**What you are asked to do**
Verbatim repeat, images excluded. Give each entry again as written.

**Given data**
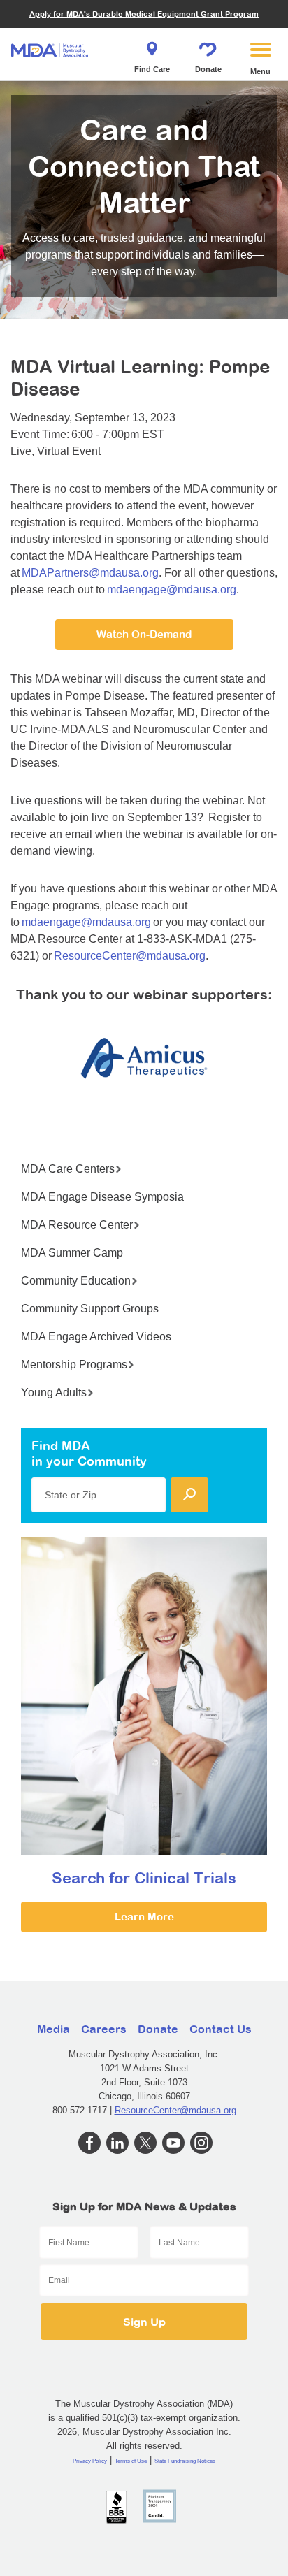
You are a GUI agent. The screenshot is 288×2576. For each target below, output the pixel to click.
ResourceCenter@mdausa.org (130, 956)
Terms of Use (131, 2461)
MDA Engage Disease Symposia (102, 1197)
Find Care (152, 69)
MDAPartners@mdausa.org (90, 573)
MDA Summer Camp (72, 1253)
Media (53, 2029)
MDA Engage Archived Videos (96, 1337)
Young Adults (54, 1392)
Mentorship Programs (74, 1364)
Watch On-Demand (144, 634)
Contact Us (220, 2029)
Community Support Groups (90, 1309)
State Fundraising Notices (184, 2461)
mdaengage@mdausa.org (171, 589)
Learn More (144, 1917)
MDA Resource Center (77, 1225)
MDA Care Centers (68, 1169)
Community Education (76, 1281)
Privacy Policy (90, 2461)
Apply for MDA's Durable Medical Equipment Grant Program (144, 13)
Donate (208, 69)
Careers (104, 2029)
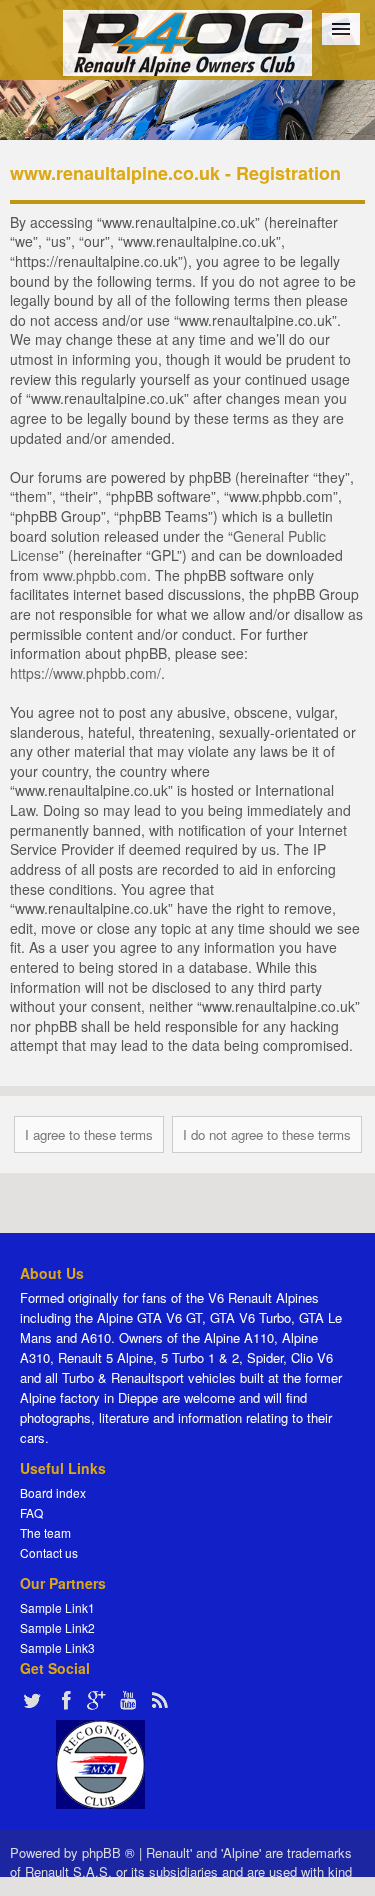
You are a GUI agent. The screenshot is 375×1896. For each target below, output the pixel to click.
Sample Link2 (57, 1627)
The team (45, 1532)
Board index (53, 1492)
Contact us (49, 1552)
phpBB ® (108, 1852)
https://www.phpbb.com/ (85, 673)
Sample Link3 (57, 1647)
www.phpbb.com (95, 575)
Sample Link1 (57, 1607)
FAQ (31, 1512)
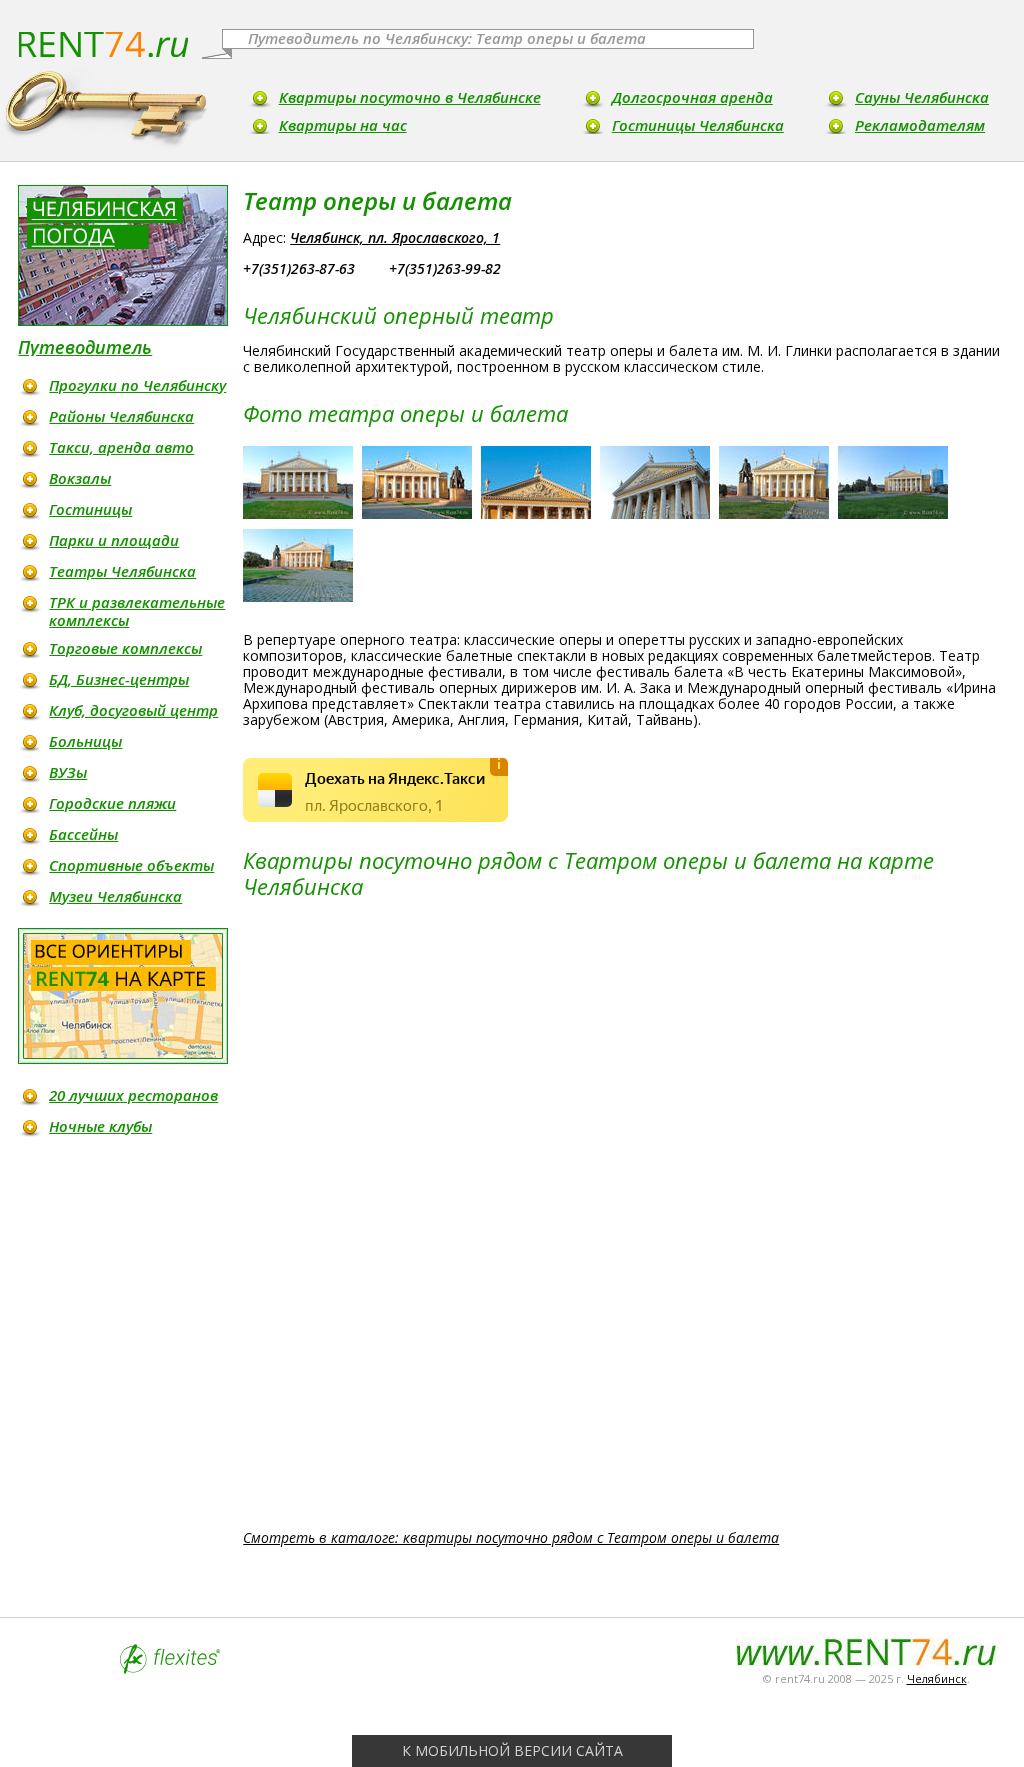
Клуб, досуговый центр (133, 710)
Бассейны (83, 834)
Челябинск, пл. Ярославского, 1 (395, 237)
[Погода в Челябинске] (123, 255)
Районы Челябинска (121, 416)
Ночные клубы (100, 1126)
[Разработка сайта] (170, 1668)
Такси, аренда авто (121, 447)
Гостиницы (90, 509)
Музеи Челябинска (115, 896)
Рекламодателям (920, 125)
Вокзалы (80, 478)
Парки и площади (114, 540)
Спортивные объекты (131, 865)
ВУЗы (68, 772)
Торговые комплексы (125, 648)
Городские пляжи (112, 803)
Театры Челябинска (122, 571)
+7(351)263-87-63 (299, 268)
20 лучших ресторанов (133, 1095)
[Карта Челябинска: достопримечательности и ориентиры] (123, 996)
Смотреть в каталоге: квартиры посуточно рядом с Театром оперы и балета (511, 1537)
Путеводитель (85, 347)
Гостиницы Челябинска (698, 125)
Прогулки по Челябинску (137, 385)
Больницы (85, 741)
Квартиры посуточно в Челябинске (410, 97)
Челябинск (937, 1678)
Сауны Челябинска (922, 97)
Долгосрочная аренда (692, 97)
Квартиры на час (343, 125)
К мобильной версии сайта (512, 1750)
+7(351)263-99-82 (445, 268)
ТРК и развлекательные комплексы (137, 611)
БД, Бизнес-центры (119, 679)
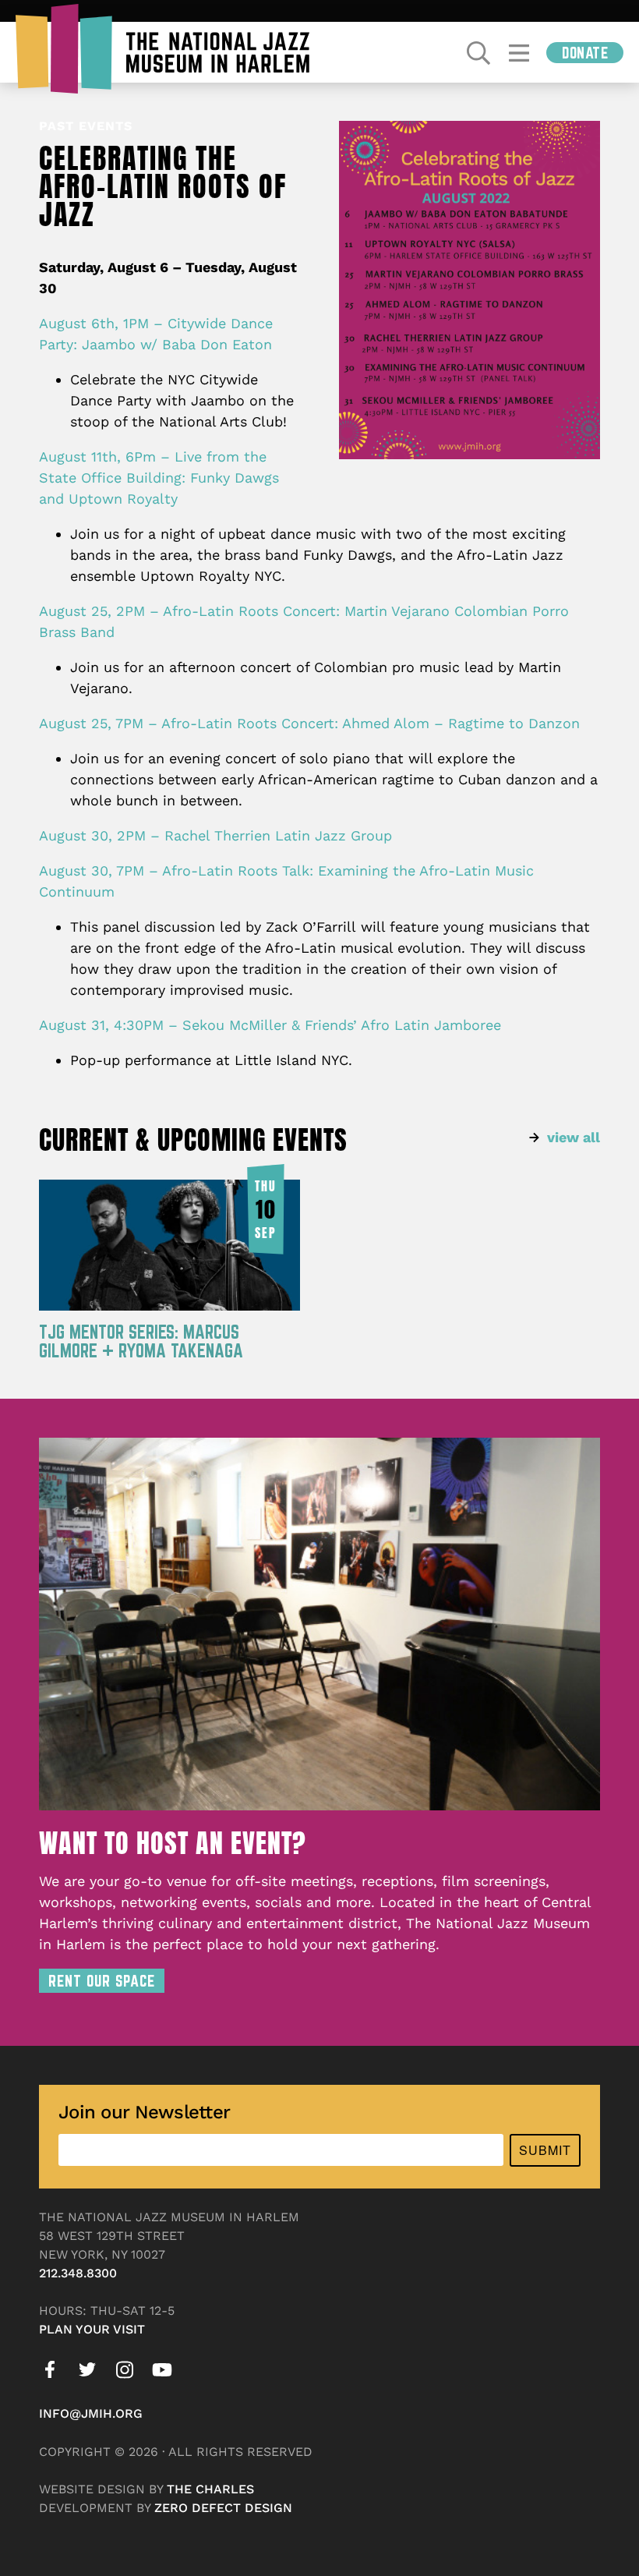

**Response area**
You are a GUI agent. The screenshot is 288×2576. For each target below, output the pixel to click.
ResourceCenter@mdausa.org (130, 956)
Terms of Use (131, 2461)
MDA Engage Disease Symposia (102, 1197)
Find Care (152, 69)
MDAPartners@mdausa.org (90, 573)
MDA Summer Camp (72, 1253)
Media (53, 2029)
MDA Engage Archived Videos (96, 1337)
Young Adults (54, 1392)
Mentorship Programs (74, 1364)
Watch On-Demand (144, 634)
Contact Us (220, 2029)
Community Support Groups (90, 1309)
State Fundraising Notices (184, 2461)
mdaengage@mdausa.org (171, 589)
Learn More (144, 1917)
MDA Resource Center (77, 1225)
MDA Care Centers (68, 1169)
Community Education (76, 1281)
Privacy Policy (90, 2461)
Apply for MDA's Durable Medical Equipment Grant Program (144, 13)
Donate (208, 69)
Careers (104, 2029)
You are a GUI agent. The screenshot is 375×1896. For each target below, output the pixel to click.
Sample Link2 (57, 1627)
The team (45, 1532)
Board index (53, 1492)
Contact us (49, 1552)
phpBB ® (108, 1852)
https://www.phpbb.com/ (85, 673)
Sample Link3 (57, 1647)
www.phpbb.com (95, 575)
Sample Link1 (57, 1607)
FAQ (31, 1512)
Клуб, досуговый центр (133, 710)
Бассейны (83, 834)
Челябинск, пл. Ярославского, 1 (395, 237)
[Погода в Челябинске] (123, 255)
Районы Челябинска (121, 416)
Ночные клубы (100, 1126)
[Разработка сайта] (170, 1668)
Такси, аренда авто (121, 447)
Гостиницы (90, 509)
Музеи Челябинска (115, 896)
Рекламодателям (920, 125)
Вокзалы (80, 478)
Парки и площади (114, 540)
Спортивные объекты (131, 865)
ВУЗы (68, 772)
Торговые комплексы (125, 648)
Городские пляжи (112, 803)
Театры Челябинска (122, 571)
+7(351)263-87-63 (299, 268)
20 лучших ресторанов (133, 1095)
[Карта Челябинска: достопримечательности и ориентиры] (123, 996)
Смотреть в каталоге: квартиры посуточно рядом с Театром оперы и балета (511, 1537)
Путеводитель (85, 347)
Гостиницы Челябинска (698, 125)
Прогулки по Челябинску (137, 385)
Больницы (85, 741)
Квартиры посуточно в Челябинске (410, 97)
Челябинск (937, 1678)
Сауны Челябинска (922, 97)
Долгосрочная аренда (692, 97)
Квартиры на час (343, 125)
К мобильной версии сайта (512, 1750)
+7(351)263-99-82 (445, 268)
ТРК и развлекательные комплексы (137, 611)
БД, Бизнес-центры (119, 679)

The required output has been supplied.